Indeed, the food industry responded to the guidelines by pumping out low-fat and fat-free cookies, cakes, cereals, yogurt, salad dressing and hundreds of other products starting in the late 1980s and throughout the '90s, which replaced fat with calories from added sugar refined carbohydrates.
“The nutrient as a single food issue is a way to game the system,” Gardner says. “It ends up driving the American public to search for packaging that has less of X.”
Attempts to isolate “healthy” nutrients from the foods they are found in naturally were similarly misguided. In the early 2000s, food companies rushed to create artificially fiber-enriched products such as yogurt, apple juice and even Splenda. “Turns out, when you separate a specific nutrient from a food, you don’t get the full benefits,” Nelson says.
So did the guidelines backfire? By vilifying fat as opposed to unhealthy, high-fat foods, Popkin feels they did. “The low-fat push put us on a diet of refined carbs, and we were already having way too much.” It’s certainly hard to argue they’ve made us any healthier. Since the first version was published in 1980, the number of Americans who are obese or have type-2 diabetes has more than doubled.
Simply put, healthy eating is not about adding or subtracting nutrients. “You can't think of foods as being carbohydrates and fats,” Nelson says. “Broccoli is all carbohydrates and so is a raspberry -- it's misguided to think about percentages.” To be effective, the federal government needs to be explicit about what foods Americans should and should not be eating.
For all its shortcomings, the guidelines have finally begun to speak in terms of dietary patterns instead of nutrients. “People do not eat food groups and nutrients in isolation but rather in combination, and the totality of the diet forms an overall eating pattern," the USDA writes in the guidelines' executive summary.
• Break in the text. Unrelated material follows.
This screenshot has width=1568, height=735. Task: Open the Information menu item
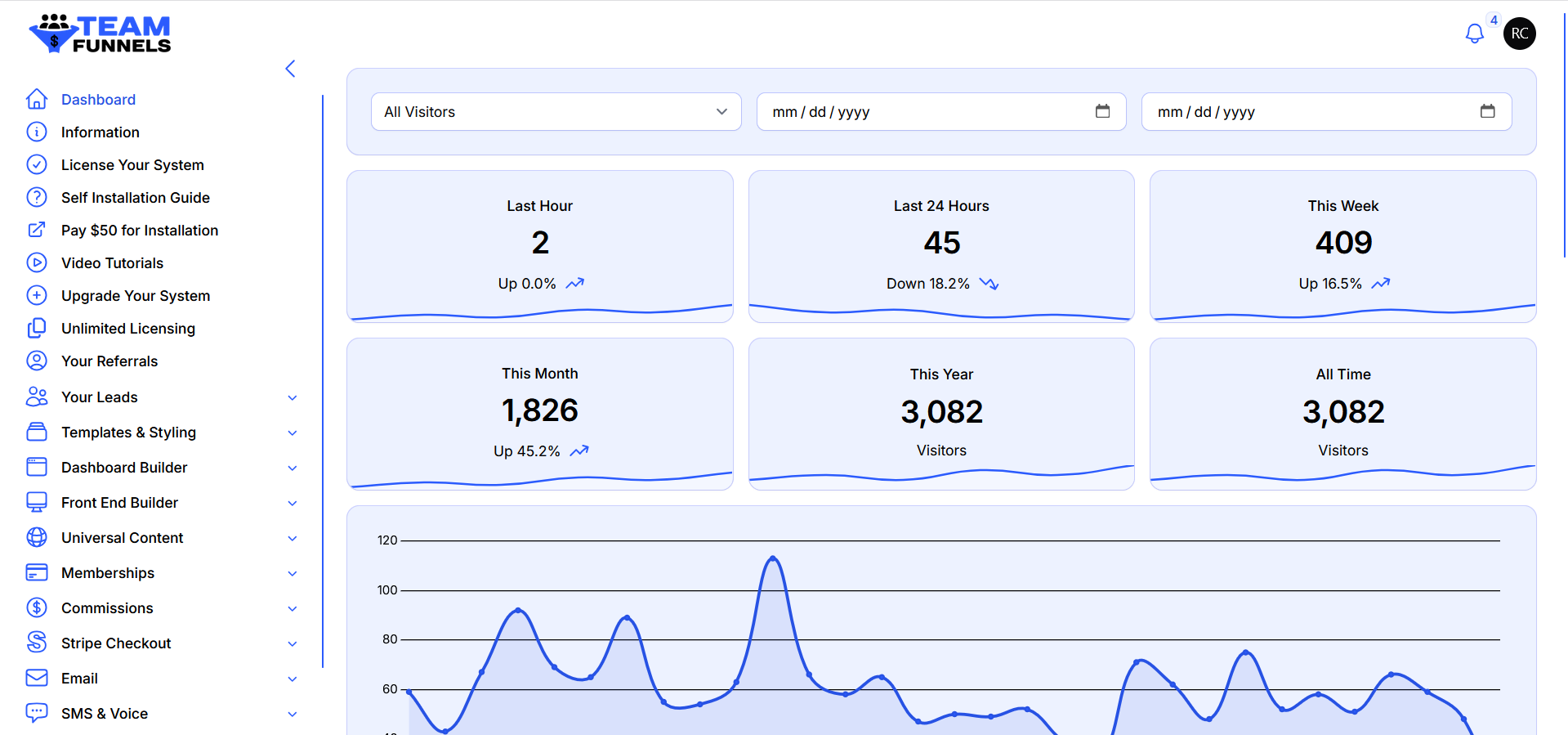tap(100, 132)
“It took us a while to get back to that, to not think in percentages of fat but in terms of what foods we are eating,” Nelson says.
Still, gaps remain. For the first time, the 2015 guidelines recommend added sugar should account for no more than 10 percent of daily calorie intake. The Advisory Committee's report went further: “Added sugars should be reduced in the diet and not replaced with low-calorie sweeteners, but rather with healthy options, such as water in place of sugar-sweetened beverages," it reads. Unsurprisingly, the explicit reference to soda was removed.
Nelson is happy the sugar limit remained in the guidelines at all. “But I do worry about the unintended consequences,” she says, particularly that the language allows the soda industry to swap added sugars for artificial sweeteners.
Back to the basics
A healthy diet isn’t a mathematics equation. Eating well shouldn’t require daily calculations. It needn’t be a science.
Unfortunately, that's not a message we hear very often. As American consumers, we are flooded with inflammatory headlines that work in tandem with sophisticated, wildly expensive campaigns designed to sell us more processed food, often in the name of "health."
"Clearly, the food industry tries to take advantage of whatever dietary headlines they think have grabbed the public's attention to market new products," O'Hara says.
To eat healthier, he recommends we do our best to ignore the noise and stick to the Advisory Committee's basic principles, which have remained relatively unchanged since 1980.
In other words, eat lots of "vegetables, fruit, whole grains, seafood, legumes and nuts." Consume "low-and nonfat dairy products and alcohol" in moderation." And finally, lower your intake of "red and processed meat, sugar-sweetened foods and beverages and refined grains."
It's not easy. But it's not complicated, either.